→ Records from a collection
◇ ◇ ◇ ◇

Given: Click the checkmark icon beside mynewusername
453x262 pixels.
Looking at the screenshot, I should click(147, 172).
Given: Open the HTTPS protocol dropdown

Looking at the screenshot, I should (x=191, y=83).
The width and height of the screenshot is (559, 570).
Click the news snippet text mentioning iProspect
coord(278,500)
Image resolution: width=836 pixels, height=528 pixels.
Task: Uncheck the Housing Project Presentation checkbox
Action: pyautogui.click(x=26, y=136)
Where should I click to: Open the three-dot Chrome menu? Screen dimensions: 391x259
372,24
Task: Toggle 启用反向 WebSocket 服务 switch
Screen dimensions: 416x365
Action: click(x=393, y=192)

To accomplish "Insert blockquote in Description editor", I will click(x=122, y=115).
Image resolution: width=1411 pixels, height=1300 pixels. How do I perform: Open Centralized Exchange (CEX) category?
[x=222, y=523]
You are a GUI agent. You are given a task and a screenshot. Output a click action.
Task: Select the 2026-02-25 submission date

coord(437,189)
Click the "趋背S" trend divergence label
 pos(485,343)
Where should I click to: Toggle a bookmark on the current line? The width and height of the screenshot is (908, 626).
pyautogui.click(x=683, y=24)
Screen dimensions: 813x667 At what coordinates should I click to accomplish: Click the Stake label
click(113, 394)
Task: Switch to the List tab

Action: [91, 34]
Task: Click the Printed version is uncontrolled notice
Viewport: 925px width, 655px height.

◇ ◇ ◇ ◇

→ Assigned task
Only the last part of the entries above is needed: please copy the line with "Task: Select the 2026-02-25 submission date" and each line after it exactly.

→ Your response
Task: Select the 2026-02-25 submission date

coord(437,189)
Click the "趋背S" trend divergence label
 pos(485,343)
Where should I click to: Toggle a bookmark on the current line? The width and height of the screenshot is (908, 626).
pyautogui.click(x=683, y=24)
Screen dimensions: 813x667 At what coordinates should I click to accomplish: Click the Stake label
click(113, 394)
Task: Switch to the List tab

Action: [91, 34]
Task: Click the Printed version is uncontrolled notice
Viewport: 925px width, 655px height.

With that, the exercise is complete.